The primary disadvantage of group health insurance is the limitation of employee choices when only a limited number/types of plans are offered.  The extreme case is when only one health plan is offered on a “take it or leave it” basis.  For example, if the only plan offered is an HMO that does not include an employee’s favorite physician, then that employee is not well served by that group health insurance.  As another example, if one employee thinks that acupuncture is the best way to treat headaches, then that employee probably may be able to get an insurance policy as an individual that covers acupuncture. However, it is unlikely that there would be enough support for acupuncture among fellow workers to get it included in a group health insurance policy.

A key plan design issue for group health insurance is deciding what benefits should be covered and whether workers should have coverage options.  For example, should a person whose religion precludes use of traditional medical services be forced to pay for health insurance that they will not use? Flexible benefits address the issue of limited choice by allowing employees some flexibility in picking which types of insurance and benefits they want. However, this opens the door for adverse selection.

Suppose there are flexible benefits for eyewear insurance.  If the only people to select eyewear insurance are those who are certain to replace their glasses next year, then the premium for eyewear insurance will equal the cost of buying glasses plus the administrative cost. In this case, even before moral hazard, it would be cheaper to buy glasses than to buy eyewear insurance. Moral hazard (people ordering more expensive glasses or other services when they are insured) could make the inefficiency of eyewear insurance even worse.

Another issue in the design of group health insurance is the amount that workers should contribute to the premium. Workers will not make cost-conscious plan choices if they do not bear some of the cost of selecting a more expensive plan. With the general concept of defined contribution, an employer pays a fixed amount (perhaps the premium of the lowest cost plan) regardless of which plan the worker selects.  If employees select the cheapest plan, they get it for free. If they pick a more expensive plan, then they pay 100% of the incremental difference in premiums.

Yet another group insurance issue is whether employees' dependents should be covered and what degree of subsidization there should be for dependent coverage. Employees are generally better health risks than their dependents because employees are at least healthy enough to work. Accordingly, dependent coverage can be costly. Should employees without dependents subsidize the premiums of those with dependents?
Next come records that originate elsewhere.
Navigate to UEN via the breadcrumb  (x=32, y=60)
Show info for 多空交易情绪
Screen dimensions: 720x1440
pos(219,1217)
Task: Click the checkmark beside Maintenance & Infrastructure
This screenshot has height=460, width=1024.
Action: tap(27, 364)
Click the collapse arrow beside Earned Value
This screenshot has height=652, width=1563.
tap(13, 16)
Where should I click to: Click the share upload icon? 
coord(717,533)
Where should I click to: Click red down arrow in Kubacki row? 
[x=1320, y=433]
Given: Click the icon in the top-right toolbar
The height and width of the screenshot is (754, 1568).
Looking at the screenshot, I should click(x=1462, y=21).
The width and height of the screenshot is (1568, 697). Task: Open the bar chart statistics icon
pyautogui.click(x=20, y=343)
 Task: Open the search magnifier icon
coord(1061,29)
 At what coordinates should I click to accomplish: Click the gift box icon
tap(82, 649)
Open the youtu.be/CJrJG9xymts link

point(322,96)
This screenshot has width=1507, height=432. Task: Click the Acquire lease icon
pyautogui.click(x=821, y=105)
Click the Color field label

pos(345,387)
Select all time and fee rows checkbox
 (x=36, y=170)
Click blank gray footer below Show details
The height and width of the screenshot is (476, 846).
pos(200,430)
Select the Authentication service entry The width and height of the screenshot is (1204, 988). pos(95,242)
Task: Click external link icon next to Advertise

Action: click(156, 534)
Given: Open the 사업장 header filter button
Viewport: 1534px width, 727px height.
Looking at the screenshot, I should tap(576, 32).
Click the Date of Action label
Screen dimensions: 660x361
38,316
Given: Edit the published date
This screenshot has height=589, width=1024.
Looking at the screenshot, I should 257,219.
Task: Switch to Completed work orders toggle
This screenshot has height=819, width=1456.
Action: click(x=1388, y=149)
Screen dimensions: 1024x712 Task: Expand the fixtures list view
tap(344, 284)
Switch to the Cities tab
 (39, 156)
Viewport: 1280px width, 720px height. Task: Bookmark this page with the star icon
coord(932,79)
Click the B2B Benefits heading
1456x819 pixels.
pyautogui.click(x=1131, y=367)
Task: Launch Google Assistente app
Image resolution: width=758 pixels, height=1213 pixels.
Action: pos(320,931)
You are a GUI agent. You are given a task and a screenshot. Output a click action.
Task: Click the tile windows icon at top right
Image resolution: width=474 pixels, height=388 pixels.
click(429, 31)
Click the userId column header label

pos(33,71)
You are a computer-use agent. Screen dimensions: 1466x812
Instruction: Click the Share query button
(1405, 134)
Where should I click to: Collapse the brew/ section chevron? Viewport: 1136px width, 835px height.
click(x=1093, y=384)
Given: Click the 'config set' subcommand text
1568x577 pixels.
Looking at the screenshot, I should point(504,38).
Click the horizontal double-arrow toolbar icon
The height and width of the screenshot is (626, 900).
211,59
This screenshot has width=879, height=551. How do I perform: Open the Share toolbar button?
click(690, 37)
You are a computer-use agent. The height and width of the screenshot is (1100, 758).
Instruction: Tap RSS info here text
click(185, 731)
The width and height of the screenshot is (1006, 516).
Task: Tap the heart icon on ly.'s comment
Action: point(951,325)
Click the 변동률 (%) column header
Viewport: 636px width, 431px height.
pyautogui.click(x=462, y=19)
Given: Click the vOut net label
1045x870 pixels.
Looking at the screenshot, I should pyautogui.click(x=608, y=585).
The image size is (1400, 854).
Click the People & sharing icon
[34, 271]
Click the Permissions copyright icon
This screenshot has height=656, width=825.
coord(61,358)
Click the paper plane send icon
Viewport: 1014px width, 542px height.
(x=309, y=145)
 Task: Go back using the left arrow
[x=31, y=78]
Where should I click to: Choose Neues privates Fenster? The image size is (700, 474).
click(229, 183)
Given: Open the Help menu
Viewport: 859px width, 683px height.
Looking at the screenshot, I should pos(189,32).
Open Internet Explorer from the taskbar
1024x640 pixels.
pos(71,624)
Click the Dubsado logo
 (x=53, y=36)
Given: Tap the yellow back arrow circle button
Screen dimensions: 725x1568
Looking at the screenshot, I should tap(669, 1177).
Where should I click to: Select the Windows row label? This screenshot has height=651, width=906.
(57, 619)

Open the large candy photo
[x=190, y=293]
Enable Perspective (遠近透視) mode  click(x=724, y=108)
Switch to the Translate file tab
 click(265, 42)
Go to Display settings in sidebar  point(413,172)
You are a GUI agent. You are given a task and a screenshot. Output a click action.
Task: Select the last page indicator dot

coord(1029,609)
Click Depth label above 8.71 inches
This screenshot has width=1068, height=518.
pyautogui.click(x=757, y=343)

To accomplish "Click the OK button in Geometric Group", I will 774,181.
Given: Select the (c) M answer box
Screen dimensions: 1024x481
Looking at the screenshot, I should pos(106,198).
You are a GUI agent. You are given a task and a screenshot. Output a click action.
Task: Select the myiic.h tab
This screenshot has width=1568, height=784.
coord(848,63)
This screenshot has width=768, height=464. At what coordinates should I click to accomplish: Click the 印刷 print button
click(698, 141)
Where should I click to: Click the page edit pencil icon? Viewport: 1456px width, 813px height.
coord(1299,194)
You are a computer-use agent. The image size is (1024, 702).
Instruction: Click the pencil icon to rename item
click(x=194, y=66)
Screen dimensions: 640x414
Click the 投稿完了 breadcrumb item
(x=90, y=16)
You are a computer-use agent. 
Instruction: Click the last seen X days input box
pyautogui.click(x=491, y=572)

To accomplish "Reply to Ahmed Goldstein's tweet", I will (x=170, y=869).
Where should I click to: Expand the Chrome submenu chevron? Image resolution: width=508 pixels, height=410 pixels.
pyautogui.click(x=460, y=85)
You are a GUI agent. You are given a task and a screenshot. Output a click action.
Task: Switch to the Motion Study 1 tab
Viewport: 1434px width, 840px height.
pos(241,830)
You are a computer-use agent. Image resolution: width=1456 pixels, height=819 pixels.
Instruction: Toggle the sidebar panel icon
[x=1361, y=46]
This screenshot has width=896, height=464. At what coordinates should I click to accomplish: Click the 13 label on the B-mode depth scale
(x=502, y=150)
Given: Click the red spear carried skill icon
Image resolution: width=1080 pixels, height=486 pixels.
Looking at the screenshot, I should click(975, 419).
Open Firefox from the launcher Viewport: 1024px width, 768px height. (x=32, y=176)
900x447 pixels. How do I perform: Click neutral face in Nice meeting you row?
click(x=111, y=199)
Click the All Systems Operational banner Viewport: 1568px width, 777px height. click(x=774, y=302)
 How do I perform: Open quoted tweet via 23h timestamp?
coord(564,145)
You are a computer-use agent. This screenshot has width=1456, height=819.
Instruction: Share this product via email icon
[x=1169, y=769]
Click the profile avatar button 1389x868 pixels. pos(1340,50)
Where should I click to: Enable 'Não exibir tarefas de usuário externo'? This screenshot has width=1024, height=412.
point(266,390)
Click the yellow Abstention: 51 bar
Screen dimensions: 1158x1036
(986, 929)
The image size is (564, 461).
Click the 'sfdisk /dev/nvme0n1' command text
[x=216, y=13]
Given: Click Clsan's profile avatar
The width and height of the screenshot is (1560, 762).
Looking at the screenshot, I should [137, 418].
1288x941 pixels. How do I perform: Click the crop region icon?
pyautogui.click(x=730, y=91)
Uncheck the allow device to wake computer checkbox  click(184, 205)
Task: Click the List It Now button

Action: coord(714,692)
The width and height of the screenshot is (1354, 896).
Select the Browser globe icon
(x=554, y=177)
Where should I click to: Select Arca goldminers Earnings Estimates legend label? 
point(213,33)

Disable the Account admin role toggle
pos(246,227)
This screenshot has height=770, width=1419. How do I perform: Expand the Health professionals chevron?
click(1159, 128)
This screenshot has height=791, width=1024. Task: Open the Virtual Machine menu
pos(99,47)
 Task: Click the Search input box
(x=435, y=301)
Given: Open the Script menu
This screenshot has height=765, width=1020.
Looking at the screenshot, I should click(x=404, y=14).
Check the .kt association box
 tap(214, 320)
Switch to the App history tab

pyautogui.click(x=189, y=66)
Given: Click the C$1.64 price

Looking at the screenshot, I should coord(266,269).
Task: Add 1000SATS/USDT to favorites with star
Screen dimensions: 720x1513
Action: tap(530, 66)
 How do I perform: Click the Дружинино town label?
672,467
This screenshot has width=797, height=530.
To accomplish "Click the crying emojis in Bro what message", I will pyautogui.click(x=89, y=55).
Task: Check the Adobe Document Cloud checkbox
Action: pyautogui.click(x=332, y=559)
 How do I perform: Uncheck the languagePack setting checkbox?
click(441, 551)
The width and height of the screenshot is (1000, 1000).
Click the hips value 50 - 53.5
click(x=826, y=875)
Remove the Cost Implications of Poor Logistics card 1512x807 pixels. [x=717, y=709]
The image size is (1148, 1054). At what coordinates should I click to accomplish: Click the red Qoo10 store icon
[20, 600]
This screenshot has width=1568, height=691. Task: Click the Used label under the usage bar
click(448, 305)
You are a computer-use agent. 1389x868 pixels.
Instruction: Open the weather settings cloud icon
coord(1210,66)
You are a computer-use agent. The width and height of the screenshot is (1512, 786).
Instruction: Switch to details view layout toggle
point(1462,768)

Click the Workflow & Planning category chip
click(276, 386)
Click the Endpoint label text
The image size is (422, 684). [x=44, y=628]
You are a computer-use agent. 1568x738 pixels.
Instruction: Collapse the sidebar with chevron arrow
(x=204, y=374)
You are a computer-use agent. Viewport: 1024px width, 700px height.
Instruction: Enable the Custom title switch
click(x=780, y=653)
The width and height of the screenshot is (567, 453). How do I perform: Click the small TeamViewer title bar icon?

If you are self-employed or if your company does not offer group policies, then you may need to buy individual health insurance. Individual policies cost more than group policies and generally involve evaluation of your health status through a series of medical questions or physical exam.  The results will affect how much your individual coverage costs. Individual insurance is somewhat more risky for insurers than group insurance, because group insurance allows the insurer to spread the risk over a larger number of people. For this reason, individual insurance is generally more difficult to obtain and more costly than group insurance.